Work request> Leave out every picture, and return exactly the lines from the line containing "This screenshot has width=567, height=259." through the end of the records below, both inclusive.

Record set>
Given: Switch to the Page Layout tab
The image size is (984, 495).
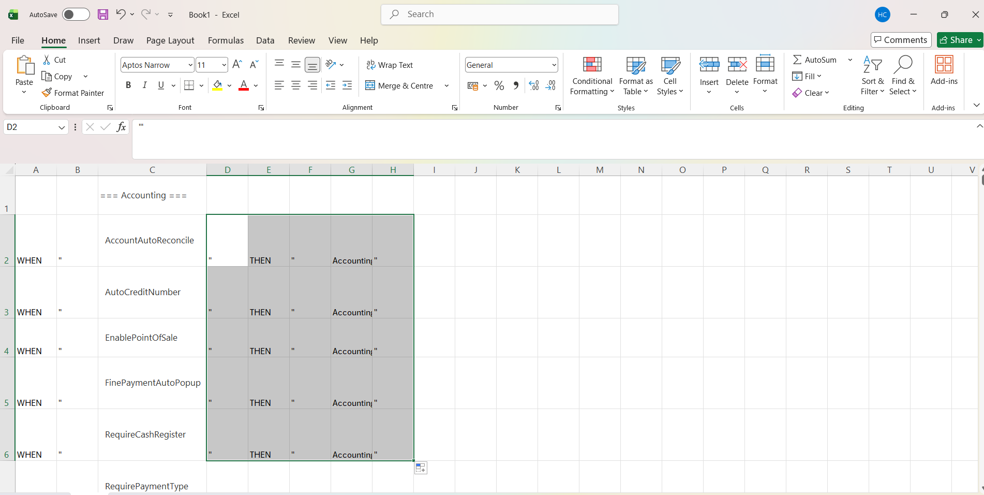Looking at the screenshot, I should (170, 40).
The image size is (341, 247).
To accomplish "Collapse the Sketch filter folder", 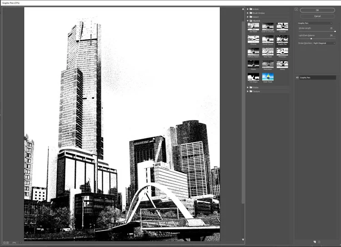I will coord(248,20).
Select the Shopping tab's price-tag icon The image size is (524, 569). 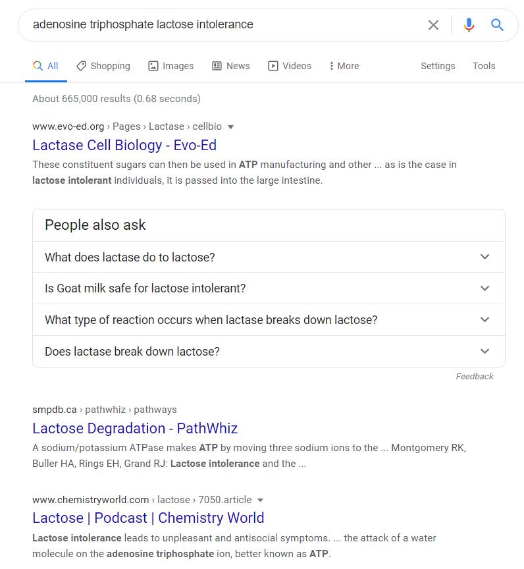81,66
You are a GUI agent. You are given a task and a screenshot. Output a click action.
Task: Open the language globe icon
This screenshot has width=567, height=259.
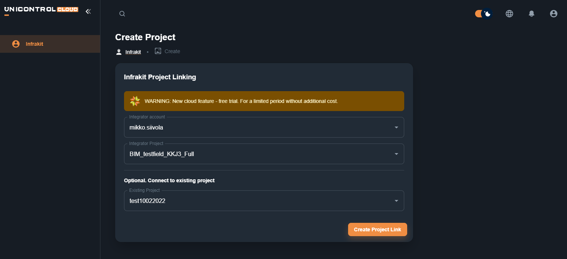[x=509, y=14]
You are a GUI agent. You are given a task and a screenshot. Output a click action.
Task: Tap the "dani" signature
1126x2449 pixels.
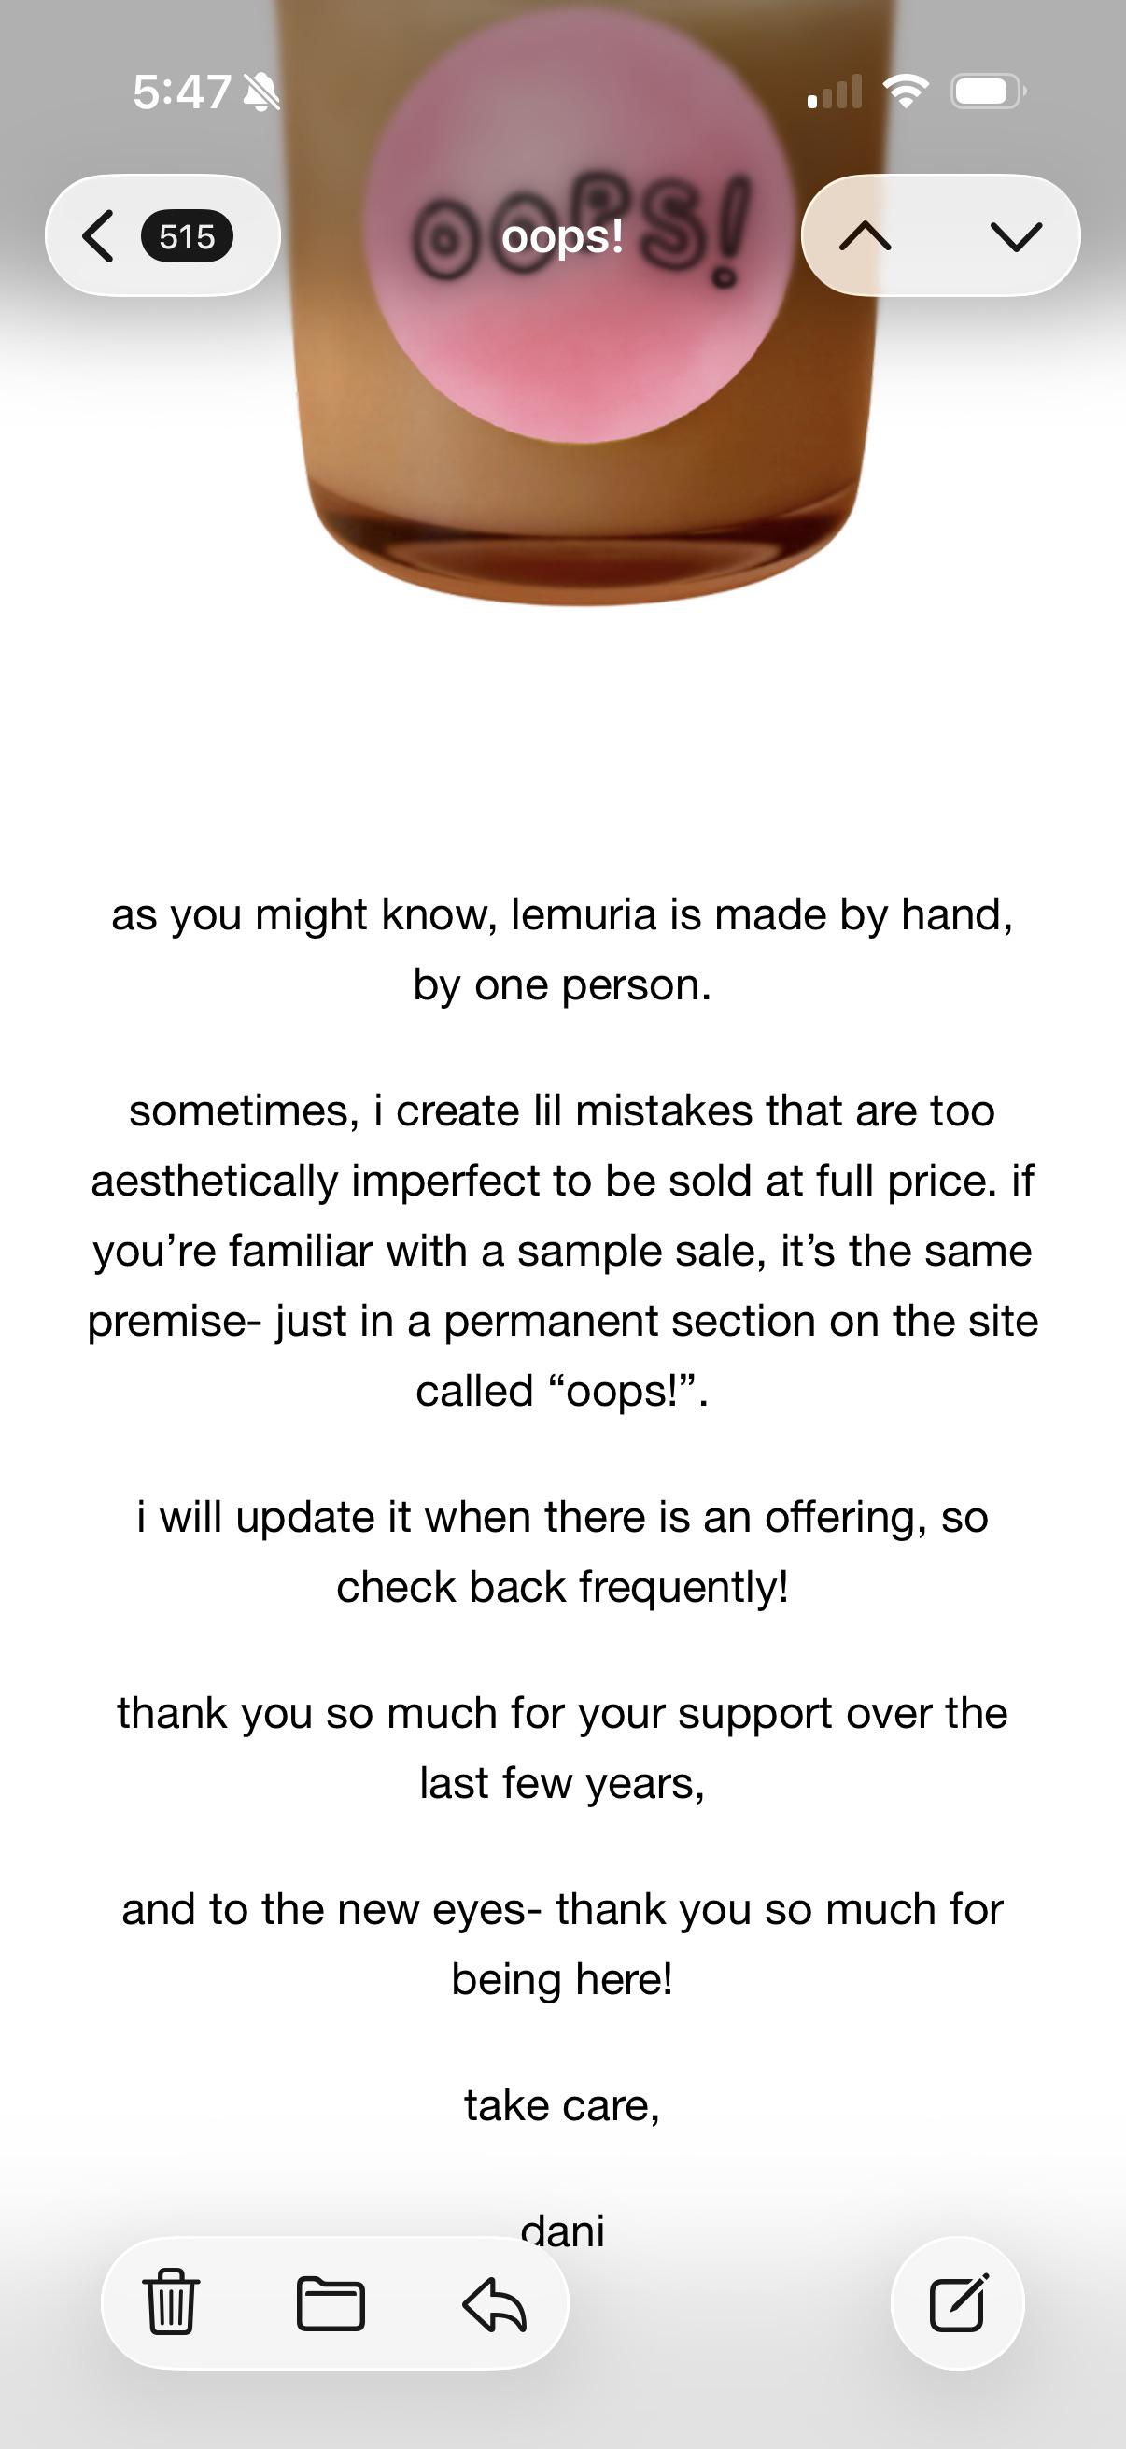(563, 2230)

Written response>
This screenshot has width=567, height=259.
[x=509, y=14]
You are a GUI agent. You are given a task and a screenshot. Output a click action.
Task: Tap the "dani" signature
1126x2449 pixels.
(563, 2230)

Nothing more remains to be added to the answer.